Hi, I am using the Trainer with BERT for a classification Task. I saved the model with this command:

model = transformers.AutoModelForSequenceClassification.from_pretrained("bert-base-uncased")
...
trainer.train()
_ = trainer.save_model("history/")

Since BERT does not use a classification head, this code adds one, if I remember right. However, it appears that when I load this model after training with

config = transformers.AutoConfig.from_pretrained("history")
model = transformers.AutoModelForSequenceClassification.from_config(config)
tokenizer = transformers.AutoTokenizer.from_pretrained("learning/checkpoint-31500")
pipe = transformers.TextClassificationPipeline(
	model=model,
	tokenizer=tokenizer,
	return_all_scores=True)

It seems to create a new head again, not use the one it originally trained. This makes loading and using a trained model not possible.
How can I save the head that Trainer trained for bert within the model so I can load and use it again?

Thanks in advance!

Since HF models inherit from torch.nn.module, you can save your model with it’s custom classifier head with: torch.save(model, 'model.pt') and load it with torch.load('model.pt'). Note that the loaded model can be input into the model argument of the trainer instance.

Now the second issue. How can you modify Trainer so that it correctly saves your model checkpoints? This might not be the most elegant solution but I was able to get it by overriding the _save method of Trainer like this:

class CustomTrainer(Trainer):
    def _save(self, output_dir, *args, **kwargs):
        output_dir = output_dir if output_dir is not None else self.args.output_dir
        os.makedirs(output_dir, exist_ok=True)
        torch.save(self.model, os.path.join(output_dir, 'model.pt'))

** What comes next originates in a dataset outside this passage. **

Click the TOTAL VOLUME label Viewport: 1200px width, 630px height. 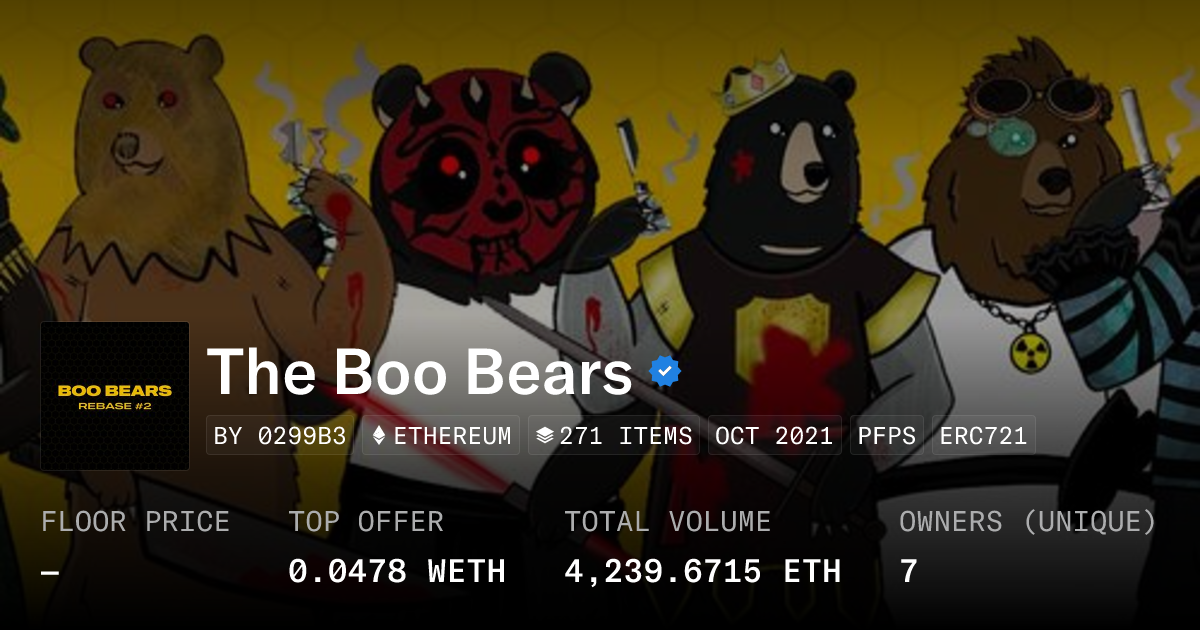click(667, 522)
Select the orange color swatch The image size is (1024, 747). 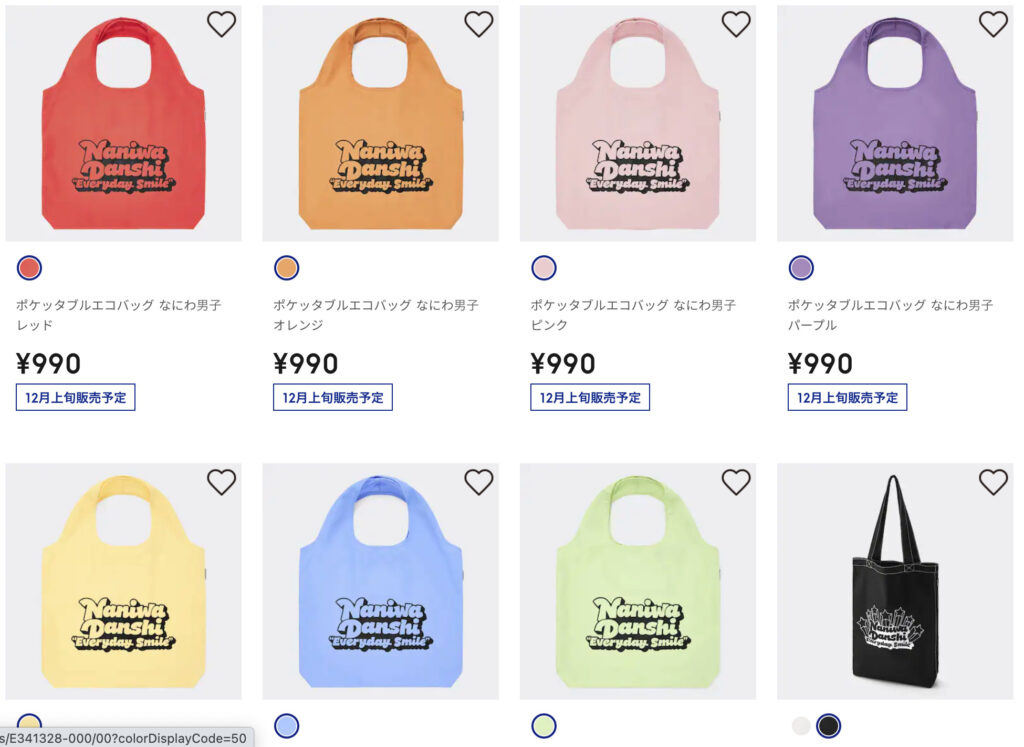(x=287, y=268)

Then creating your trainer instance with:

# create Trainer instance
trainer = CustomTrainer(
    model=loaded_model,
    args=training_args,
    data_collator=data_collator,
    compute_metrics=compute_metrics,
    train_dataset=dataset['train'],
    eval_dataset=dataset['test'],
)

and trainer will save a file called model.pt in the checkpoint folder.
Note, you will not be able to load the model using ....from_pretrained() because it is not in the correct format but you will be able to load it with the torch load method above and supply that to your trainer instance. Hope this helps!